» What is being asked:
In the data that follows, each entry is to be restated exactly.

» Data section:
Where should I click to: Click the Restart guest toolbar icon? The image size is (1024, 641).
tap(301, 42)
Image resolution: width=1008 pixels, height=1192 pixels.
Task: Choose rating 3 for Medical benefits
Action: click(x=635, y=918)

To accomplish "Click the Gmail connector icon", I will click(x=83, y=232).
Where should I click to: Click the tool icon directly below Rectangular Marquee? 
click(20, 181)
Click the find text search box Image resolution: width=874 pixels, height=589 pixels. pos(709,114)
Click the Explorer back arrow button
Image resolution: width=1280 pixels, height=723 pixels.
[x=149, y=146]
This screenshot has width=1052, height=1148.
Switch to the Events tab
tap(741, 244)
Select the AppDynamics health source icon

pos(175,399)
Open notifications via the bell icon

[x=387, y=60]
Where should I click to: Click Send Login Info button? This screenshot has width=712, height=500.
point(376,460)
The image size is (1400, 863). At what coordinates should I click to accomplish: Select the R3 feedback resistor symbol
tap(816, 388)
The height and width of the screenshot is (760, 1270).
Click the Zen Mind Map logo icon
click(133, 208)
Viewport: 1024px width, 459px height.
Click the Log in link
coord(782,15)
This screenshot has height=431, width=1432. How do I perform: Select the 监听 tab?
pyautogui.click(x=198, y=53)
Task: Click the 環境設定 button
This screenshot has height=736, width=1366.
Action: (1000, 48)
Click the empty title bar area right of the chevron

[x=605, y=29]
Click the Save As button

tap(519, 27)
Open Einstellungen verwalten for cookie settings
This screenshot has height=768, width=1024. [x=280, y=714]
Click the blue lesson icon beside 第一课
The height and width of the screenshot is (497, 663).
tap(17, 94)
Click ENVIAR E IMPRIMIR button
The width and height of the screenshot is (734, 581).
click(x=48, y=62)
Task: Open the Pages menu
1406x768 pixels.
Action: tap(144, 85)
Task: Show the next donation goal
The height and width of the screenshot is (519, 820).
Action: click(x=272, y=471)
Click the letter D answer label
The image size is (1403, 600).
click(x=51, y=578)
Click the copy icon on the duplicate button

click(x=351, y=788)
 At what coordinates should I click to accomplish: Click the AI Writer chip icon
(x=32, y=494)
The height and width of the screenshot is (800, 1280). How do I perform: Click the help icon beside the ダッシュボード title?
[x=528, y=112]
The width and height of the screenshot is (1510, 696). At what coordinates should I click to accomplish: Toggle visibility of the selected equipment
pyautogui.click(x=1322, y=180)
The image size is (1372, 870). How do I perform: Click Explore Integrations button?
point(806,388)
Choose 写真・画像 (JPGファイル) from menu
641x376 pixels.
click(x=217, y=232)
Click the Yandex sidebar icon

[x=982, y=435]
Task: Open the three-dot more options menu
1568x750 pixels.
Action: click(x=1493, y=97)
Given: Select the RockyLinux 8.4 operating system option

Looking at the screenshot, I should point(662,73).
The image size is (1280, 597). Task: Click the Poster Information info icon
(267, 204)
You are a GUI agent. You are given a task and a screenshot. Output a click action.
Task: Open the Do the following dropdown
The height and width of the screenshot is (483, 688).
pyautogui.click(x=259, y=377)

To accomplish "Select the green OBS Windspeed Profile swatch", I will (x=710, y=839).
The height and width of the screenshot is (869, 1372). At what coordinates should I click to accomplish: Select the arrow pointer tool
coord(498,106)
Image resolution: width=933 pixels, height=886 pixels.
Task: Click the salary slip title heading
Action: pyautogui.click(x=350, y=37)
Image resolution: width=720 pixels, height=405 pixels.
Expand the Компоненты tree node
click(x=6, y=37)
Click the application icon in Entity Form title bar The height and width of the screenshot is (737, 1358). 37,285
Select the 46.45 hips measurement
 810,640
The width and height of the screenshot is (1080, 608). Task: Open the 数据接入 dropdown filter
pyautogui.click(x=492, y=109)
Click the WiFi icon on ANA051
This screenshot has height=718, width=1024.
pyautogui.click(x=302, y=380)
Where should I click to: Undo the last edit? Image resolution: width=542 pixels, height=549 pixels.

» Response:
Where should I click to: Click the Restart guest toolbar icon? The image size is (1024, 641).
tap(301, 42)
Image resolution: width=1008 pixels, height=1192 pixels.
Task: Choose rating 3 for Medical benefits
Action: click(x=635, y=918)

To accomplish "Click the Gmail connector icon", I will click(x=83, y=232).
Where should I click to: Click the tool icon directly below Rectangular Marquee? 
click(20, 181)
Click the find text search box Image resolution: width=874 pixels, height=589 pixels. pos(709,114)
Click the Explorer back arrow button
Image resolution: width=1280 pixels, height=723 pixels.
[x=149, y=146]
This screenshot has width=1052, height=1148.
Switch to the Events tab
tap(741, 244)
Select the AppDynamics health source icon

pos(175,399)
Open notifications via the bell icon

[x=387, y=60]
Where should I click to: Click Send Login Info button? This screenshot has width=712, height=500.
point(376,460)
The image size is (1400, 863). At what coordinates should I click to accomplish: Select the R3 feedback resistor symbol
tap(816, 388)
The height and width of the screenshot is (760, 1270).
Click the Zen Mind Map logo icon
click(133, 208)
Viewport: 1024px width, 459px height.
Click the Log in link
coord(782,15)
This screenshot has height=431, width=1432. How do I perform: Select the 监听 tab?
pyautogui.click(x=198, y=53)
Task: Click the 環境設定 button
This screenshot has height=736, width=1366.
Action: (1000, 48)
Click the empty title bar area right of the chevron

[x=605, y=29]
Click the Save As button

tap(519, 27)
Open Einstellungen verwalten for cookie settings
This screenshot has height=768, width=1024. [x=280, y=714]
Click the blue lesson icon beside 第一课
The height and width of the screenshot is (497, 663).
tap(17, 94)
Click ENVIAR E IMPRIMIR button
The width and height of the screenshot is (734, 581).
click(x=48, y=62)
Task: Open the Pages menu
1406x768 pixels.
Action: tap(144, 85)
Task: Show the next donation goal
The height and width of the screenshot is (519, 820).
Action: click(x=272, y=471)
Click the letter D answer label
The image size is (1403, 600).
click(x=51, y=578)
Click the copy icon on the duplicate button

click(x=351, y=788)
 At what coordinates should I click to accomplish: Click the AI Writer chip icon
(x=32, y=494)
The height and width of the screenshot is (800, 1280). How do I perform: Click the help icon beside the ダッシュボード title?
[x=528, y=112]
The width and height of the screenshot is (1510, 696). At what coordinates should I click to accomplish: Toggle visibility of the selected equipment
pyautogui.click(x=1322, y=180)
The image size is (1372, 870). How do I perform: Click Explore Integrations button?
point(806,388)
Choose 写真・画像 (JPGファイル) from menu
641x376 pixels.
click(x=217, y=232)
Click the Yandex sidebar icon

[x=982, y=435]
Task: Open the three-dot more options menu
1568x750 pixels.
Action: click(x=1493, y=97)
Given: Select the RockyLinux 8.4 operating system option

Looking at the screenshot, I should point(662,73).
The image size is (1280, 597). Task: Click the Poster Information info icon
(267, 204)
You are a GUI agent. You are given a task and a screenshot. Output a click action.
Task: Open the Do the following dropdown
The height and width of the screenshot is (483, 688).
pyautogui.click(x=259, y=377)

To accomplish "Select the green OBS Windspeed Profile swatch", I will (x=710, y=839).
The height and width of the screenshot is (869, 1372). At what coordinates should I click to accomplish: Select the arrow pointer tool
coord(498,106)
Image resolution: width=933 pixels, height=886 pixels.
Task: Click the salary slip title heading
Action: pyautogui.click(x=350, y=37)
Image resolution: width=720 pixels, height=405 pixels.
Expand the Компоненты tree node
click(x=6, y=37)
Click the application icon in Entity Form title bar The height and width of the screenshot is (737, 1358). 37,285
Select the 46.45 hips measurement
 810,640
The width and height of the screenshot is (1080, 608). Task: Open the 数据接入 dropdown filter
pyautogui.click(x=492, y=109)
Click the WiFi icon on ANA051
This screenshot has height=718, width=1024.
pyautogui.click(x=302, y=380)
Where should I click to: Undo the last edit? Image resolution: width=542 pixels, height=549 pixels.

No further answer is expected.